DIRECTIONS => Please return every line of the items below that contains the word "Describe", matching its case exactly.

§

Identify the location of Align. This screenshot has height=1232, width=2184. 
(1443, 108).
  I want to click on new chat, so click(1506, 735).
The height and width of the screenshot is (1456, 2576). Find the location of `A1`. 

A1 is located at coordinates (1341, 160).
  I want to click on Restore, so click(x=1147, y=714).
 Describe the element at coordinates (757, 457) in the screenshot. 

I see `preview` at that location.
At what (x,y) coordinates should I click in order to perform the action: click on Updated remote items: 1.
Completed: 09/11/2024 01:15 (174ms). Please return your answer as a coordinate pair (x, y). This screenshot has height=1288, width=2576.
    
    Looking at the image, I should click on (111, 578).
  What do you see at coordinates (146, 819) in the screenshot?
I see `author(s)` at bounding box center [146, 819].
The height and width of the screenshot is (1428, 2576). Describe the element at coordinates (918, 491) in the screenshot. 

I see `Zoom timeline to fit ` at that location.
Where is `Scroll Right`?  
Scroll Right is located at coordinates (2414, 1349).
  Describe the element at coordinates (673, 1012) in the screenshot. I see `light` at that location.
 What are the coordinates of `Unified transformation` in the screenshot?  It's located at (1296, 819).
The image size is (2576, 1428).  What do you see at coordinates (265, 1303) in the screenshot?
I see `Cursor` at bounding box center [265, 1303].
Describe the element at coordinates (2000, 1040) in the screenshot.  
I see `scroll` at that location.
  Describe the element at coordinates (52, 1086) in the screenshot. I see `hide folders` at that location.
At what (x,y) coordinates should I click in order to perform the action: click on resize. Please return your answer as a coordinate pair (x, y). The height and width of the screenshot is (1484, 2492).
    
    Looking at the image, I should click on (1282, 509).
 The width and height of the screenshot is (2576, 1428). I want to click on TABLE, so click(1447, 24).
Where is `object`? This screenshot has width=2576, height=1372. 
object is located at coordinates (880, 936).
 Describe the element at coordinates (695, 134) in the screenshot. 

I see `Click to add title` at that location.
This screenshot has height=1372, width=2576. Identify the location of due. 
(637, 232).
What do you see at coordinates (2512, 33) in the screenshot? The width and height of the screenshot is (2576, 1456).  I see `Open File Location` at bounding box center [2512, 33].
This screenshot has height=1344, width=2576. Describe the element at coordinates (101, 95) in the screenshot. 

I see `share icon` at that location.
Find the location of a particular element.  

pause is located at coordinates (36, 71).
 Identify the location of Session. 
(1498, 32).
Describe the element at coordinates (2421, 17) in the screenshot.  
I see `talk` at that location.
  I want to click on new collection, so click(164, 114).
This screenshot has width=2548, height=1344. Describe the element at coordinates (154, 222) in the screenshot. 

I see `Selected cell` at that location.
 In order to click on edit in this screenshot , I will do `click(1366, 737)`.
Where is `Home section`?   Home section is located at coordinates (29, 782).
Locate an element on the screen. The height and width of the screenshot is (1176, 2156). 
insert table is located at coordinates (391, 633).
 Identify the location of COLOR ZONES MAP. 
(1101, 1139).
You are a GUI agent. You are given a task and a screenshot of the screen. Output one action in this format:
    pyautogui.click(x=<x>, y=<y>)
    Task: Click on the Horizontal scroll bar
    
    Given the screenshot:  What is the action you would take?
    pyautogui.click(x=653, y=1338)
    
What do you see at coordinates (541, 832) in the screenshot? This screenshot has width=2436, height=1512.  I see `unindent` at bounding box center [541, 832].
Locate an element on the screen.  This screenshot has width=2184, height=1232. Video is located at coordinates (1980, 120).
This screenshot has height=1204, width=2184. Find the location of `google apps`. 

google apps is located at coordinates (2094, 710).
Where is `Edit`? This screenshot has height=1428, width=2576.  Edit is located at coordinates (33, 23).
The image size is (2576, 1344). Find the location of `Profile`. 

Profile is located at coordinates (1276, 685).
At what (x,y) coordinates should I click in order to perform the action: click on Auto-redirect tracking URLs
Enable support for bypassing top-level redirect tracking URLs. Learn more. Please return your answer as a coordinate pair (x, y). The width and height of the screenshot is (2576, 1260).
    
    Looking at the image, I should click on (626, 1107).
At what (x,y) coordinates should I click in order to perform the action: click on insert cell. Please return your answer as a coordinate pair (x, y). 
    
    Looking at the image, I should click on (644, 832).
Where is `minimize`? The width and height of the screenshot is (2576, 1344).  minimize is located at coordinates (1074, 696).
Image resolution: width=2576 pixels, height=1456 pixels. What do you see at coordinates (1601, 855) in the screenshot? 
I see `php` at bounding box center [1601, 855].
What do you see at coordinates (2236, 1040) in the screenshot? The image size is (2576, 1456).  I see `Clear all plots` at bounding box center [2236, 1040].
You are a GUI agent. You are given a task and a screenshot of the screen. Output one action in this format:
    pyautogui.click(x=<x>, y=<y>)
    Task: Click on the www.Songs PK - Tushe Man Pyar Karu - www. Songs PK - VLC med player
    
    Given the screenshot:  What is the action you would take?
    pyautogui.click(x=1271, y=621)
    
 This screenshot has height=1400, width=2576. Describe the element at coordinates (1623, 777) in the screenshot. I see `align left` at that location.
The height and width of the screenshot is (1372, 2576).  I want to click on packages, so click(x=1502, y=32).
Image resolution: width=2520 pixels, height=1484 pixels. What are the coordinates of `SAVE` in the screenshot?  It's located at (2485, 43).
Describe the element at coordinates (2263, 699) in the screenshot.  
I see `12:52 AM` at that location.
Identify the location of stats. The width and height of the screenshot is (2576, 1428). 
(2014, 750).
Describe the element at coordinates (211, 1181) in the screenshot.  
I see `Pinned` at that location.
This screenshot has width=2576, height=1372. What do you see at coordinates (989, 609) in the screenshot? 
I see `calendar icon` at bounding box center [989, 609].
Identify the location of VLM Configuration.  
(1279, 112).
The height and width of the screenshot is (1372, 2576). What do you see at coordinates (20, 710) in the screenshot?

§

RESULT =>
 Describe the element at coordinates (757, 457) in the screenshot. 
The height and width of the screenshot is (1428, 2576). Describe the element at coordinates (918, 491) in the screenshot. 
  Describe the element at coordinates (673, 1012) in the screenshot. I see `light` at that location.
Describe the element at coordinates (2000, 1040) in the screenshot.  
  Describe the element at coordinates (52, 1086) in the screenshot. I see `hide folders` at that location.
 Describe the element at coordinates (695, 134) in the screenshot. 
This screenshot has height=1344, width=2576. Describe the element at coordinates (101, 95) in the screenshot. 
Describe the element at coordinates (2421, 17) in the screenshot.  
This screenshot has width=2548, height=1344. Describe the element at coordinates (154, 222) in the screenshot. 
 This screenshot has height=1400, width=2576. Describe the element at coordinates (1623, 777) in the screenshot. I see `align left` at that location.
Describe the element at coordinates (2263, 699) in the screenshot.  
Describe the element at coordinates (211, 1181) in the screenshot.  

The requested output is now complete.